I know of some that are deploying some things back to "bare metal" if that's what you want to call containers, but even in those instances, it's a very, VERY small subset of the larger environment.
That said it is usually deployed beside a cloud like thing, and only used for select workloads.
Do you have any thoroughly researched numbers to back up this claim because I really don't see the evidence and I look at quite a few companies every year?
The point is, when you're talking about building up large datacenters from scratch, virtualization is an unnecessary expense. My ex-VMware coworkers have spread through the Valley, and when I chat with them, they are saying the same things.
Apple Siri is 100% on bare metal and Mesos. My friends at Uber also say the same thing, that they don't use virtualization at all, and the ex-VP of engineering of VMware is there now. My friends at HDP who see a lot more customers and installations that I do say that they haven't seen any of their customers using virtualization at all, they see bare metal and mesos/yarn. Someone on the previous thread mentioned Spotify is the same way.

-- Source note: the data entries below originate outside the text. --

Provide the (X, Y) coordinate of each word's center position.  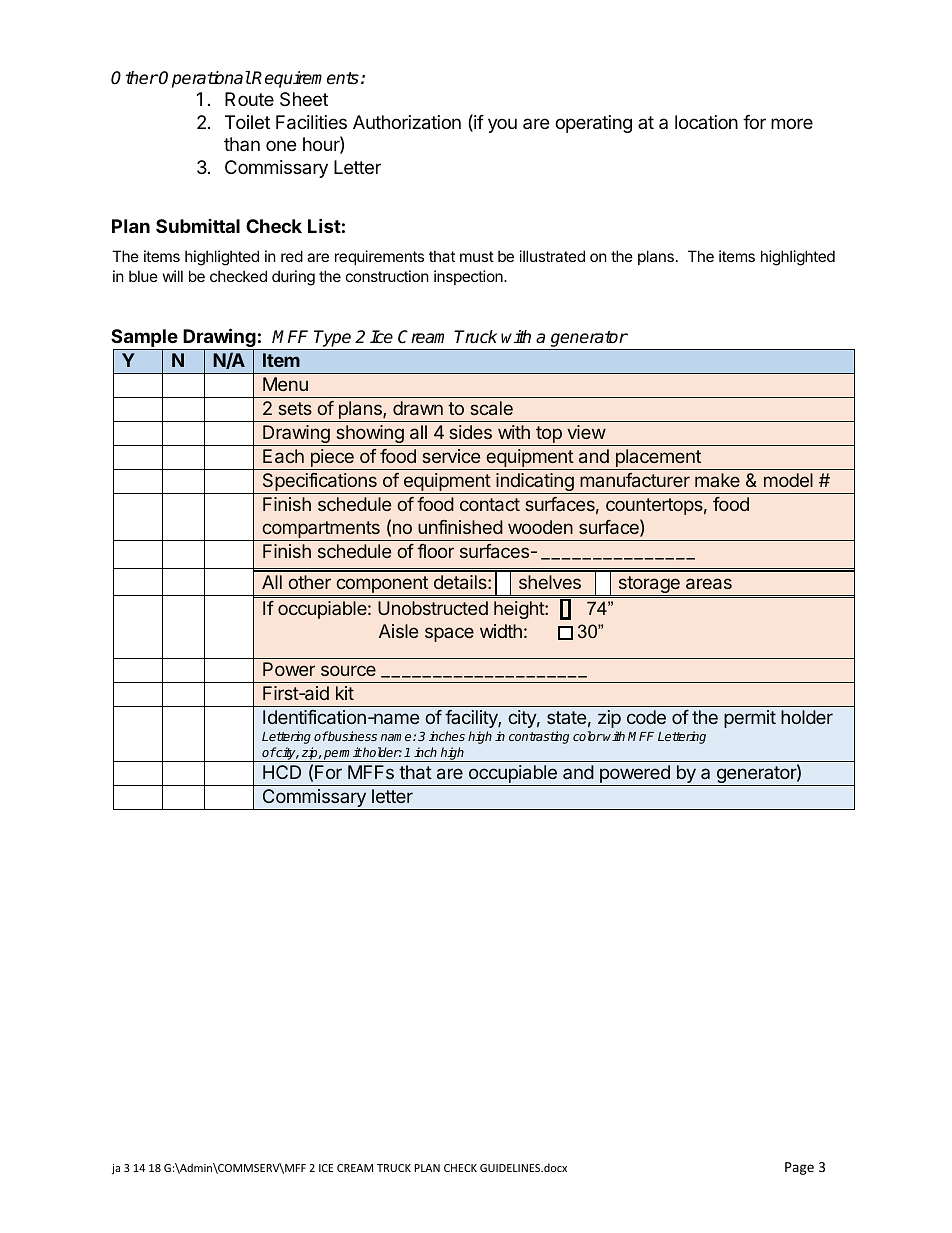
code (646, 717)
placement (658, 459)
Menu (285, 384)
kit (345, 693)
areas (709, 583)
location (706, 122)
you (502, 125)
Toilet (247, 122)
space (449, 634)
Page (799, 1168)
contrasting (539, 737)
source (348, 670)
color (588, 736)
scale (491, 408)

If you're building up a datacenter from scratch, the trend is to now use bare metal and avoid virtualization altogether. Sure, if you're currently a datacenter with virtualization, you're not going to rip it out. As I mentioned above, it's not dead, and it will still be around 10 years from. But it will be relegated to a legacy app.
I am not surprised HortenWorks customers are on containers / bare metal - the over head for their workloads that would be caused by a traditional hypervisor would be costly.
For single tenant DCs - there might be less virtualisation in coming years, but Mesos / Docker have not yet implemented the same layer of isolation that KVM / Xen / ESXi have, so we will still see (traditional) virtualisation in shared environments.
Also - Amazon / Azure / Rackspace are quite definitely not going to have it relegated as legacy.
reminds me about Sun. There i learned that if you don't cannibalize your main source of revenue yourself, somebody else will do it anyway.
>They couldn't go from a lucrative private cloud revenue stream and then somehow convert it to a public cloud and expect to make the same amount of money.
it is the way of technology - from higher margin low volumes things grow/scale into lower margin higher volumes (with total money on the table only growing). To play that transition successfully a fat slow cow has to start moving faster and to become more lean.
>virtualization itself is dying
the original way - full VM like the VMWare Workstation - has become just one among several. Containers are here to stay for enterprises. Many enterprises aren't going to bother how you run the service which runs their containers as long as it runs and scales.
And on top that bare metal is ESXi. Not all companies run cloud services or large web-apps. Most run Exchange, database servers, SharePoint, CRM or ERP systems. For these companies virtualization is a way of saving rack space, while getting the benefits of redundancy, failover and the ability to quickly spin up a new server.
AWS is barely in the same business as vmware, even though Amazon would like to convince us otherwise. AWS is simply not an option for a ton of companies that don't want their data leaving their premises.
Vmware could have a nice niche business just making ESXi, but I doubt their management want to be a niche business.
How many of those companies actually were the kind of company that otherwise would have bought VMWare products? Those that have the expertise to properly move off virtualization right now probably didn't bother with VMWare.
What does "bare metal" actually mean? I don't think an embedded hardware guy has the same definition of bare metal as someone doing things in the cloud.